=== Task statement ===
Your answer should be the lines of the material that include the word "blue".

=== Available data ===
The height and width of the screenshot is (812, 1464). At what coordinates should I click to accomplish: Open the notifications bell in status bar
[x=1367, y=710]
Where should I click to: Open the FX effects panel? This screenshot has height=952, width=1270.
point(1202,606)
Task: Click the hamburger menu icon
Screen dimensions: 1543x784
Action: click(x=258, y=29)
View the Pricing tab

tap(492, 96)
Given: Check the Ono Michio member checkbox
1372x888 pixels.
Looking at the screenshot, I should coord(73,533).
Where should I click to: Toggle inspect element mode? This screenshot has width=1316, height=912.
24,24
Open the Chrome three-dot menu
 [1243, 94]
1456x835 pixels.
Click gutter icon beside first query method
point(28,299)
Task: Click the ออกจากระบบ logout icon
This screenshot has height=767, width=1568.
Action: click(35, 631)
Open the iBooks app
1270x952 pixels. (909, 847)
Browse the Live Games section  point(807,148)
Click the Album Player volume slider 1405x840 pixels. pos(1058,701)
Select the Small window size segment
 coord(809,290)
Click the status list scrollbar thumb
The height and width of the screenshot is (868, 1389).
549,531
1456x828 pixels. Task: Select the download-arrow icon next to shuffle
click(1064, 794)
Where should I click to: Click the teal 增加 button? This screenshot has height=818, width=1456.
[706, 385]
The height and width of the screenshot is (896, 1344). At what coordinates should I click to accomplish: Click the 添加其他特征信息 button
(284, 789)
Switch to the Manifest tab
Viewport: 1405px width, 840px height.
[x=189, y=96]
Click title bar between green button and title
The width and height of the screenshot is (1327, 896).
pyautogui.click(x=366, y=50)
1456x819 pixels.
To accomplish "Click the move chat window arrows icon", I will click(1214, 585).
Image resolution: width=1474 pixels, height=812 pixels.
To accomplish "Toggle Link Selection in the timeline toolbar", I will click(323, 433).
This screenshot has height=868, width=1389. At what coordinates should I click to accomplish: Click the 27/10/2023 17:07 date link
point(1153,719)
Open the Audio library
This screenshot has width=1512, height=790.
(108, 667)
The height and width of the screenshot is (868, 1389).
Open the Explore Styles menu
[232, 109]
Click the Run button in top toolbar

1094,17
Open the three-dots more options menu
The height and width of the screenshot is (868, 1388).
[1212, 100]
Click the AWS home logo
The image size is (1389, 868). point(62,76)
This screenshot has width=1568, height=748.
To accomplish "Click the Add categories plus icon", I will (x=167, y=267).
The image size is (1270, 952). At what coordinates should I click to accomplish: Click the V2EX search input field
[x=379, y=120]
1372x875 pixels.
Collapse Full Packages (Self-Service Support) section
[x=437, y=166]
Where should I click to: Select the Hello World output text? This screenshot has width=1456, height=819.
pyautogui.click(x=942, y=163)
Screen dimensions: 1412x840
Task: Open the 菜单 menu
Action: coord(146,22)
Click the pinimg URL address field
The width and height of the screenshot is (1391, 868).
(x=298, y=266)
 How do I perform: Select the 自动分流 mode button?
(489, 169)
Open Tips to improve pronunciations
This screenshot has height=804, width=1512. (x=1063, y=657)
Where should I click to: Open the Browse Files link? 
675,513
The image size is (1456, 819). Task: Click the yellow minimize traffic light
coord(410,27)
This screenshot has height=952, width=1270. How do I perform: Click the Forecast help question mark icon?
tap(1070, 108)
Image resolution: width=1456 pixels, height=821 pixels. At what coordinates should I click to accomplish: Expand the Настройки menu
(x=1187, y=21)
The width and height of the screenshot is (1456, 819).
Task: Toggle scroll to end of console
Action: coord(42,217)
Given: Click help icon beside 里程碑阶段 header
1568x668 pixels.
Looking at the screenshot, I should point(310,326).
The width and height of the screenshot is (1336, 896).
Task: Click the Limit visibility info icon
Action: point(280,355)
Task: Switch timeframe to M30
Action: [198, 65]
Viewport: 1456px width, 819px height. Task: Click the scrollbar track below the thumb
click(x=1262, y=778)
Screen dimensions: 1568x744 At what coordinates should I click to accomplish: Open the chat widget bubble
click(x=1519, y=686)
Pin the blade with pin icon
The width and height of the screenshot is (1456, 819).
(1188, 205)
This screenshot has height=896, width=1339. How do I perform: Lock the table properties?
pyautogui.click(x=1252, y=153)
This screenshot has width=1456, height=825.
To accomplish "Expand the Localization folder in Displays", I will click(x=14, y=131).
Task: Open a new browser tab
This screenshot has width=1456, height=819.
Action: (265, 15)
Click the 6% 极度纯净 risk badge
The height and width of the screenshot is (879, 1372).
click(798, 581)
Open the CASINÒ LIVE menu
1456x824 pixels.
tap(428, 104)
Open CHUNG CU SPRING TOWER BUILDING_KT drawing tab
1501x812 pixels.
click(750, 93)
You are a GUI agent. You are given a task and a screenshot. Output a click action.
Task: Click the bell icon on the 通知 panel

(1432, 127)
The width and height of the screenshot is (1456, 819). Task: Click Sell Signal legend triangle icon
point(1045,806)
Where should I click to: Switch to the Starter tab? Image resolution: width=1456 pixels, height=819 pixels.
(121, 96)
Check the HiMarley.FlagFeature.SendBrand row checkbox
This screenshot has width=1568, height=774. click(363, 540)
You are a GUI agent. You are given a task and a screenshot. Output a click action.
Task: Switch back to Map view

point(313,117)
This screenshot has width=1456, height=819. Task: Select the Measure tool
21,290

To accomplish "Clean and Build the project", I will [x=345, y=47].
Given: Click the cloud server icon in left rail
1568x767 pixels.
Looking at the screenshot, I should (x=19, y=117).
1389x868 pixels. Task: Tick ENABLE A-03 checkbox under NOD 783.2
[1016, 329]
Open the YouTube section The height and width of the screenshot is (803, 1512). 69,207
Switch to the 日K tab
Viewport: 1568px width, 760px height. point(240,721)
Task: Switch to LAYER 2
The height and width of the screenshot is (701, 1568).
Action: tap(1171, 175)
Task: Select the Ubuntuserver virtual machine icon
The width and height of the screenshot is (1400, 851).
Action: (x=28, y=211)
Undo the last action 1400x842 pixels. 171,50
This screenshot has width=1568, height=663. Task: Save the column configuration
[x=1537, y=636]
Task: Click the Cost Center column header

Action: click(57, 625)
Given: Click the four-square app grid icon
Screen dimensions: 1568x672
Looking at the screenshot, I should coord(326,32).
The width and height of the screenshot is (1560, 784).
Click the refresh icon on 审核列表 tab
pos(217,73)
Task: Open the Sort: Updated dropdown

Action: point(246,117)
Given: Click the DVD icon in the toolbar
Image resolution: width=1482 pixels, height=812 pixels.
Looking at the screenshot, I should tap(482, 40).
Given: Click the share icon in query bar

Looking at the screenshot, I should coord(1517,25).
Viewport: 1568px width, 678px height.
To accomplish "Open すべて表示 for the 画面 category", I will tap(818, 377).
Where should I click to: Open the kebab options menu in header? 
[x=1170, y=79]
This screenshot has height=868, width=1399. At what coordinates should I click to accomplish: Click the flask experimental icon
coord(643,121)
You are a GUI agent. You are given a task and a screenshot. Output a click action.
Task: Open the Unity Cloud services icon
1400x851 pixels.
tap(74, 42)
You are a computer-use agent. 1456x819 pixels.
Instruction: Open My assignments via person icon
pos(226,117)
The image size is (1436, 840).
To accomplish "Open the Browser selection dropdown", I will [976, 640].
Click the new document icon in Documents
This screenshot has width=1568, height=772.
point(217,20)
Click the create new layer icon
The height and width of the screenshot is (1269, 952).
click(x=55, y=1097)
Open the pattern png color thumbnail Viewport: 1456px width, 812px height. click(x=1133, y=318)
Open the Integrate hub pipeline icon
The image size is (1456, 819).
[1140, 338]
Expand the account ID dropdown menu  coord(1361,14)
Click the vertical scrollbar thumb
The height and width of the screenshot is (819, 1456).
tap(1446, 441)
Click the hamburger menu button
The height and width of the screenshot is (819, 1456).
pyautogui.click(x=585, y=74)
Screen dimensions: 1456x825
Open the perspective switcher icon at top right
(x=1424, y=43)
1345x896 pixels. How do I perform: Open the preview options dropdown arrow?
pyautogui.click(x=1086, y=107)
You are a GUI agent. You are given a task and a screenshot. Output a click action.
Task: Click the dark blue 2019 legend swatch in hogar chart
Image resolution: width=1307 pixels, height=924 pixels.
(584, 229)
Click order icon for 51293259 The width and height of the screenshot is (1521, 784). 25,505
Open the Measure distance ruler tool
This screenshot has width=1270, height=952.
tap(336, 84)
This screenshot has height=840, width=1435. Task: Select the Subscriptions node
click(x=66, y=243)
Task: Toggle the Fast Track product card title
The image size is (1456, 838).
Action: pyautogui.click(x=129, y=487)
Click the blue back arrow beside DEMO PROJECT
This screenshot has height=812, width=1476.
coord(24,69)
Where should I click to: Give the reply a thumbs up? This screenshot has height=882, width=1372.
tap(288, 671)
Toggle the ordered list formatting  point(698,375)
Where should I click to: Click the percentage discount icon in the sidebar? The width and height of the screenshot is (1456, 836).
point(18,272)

=== Completed exercise ===
Task: Click the dark blue 2019 legend swatch in hogar chart
Click the blue back arrow beside DEMO PROJECT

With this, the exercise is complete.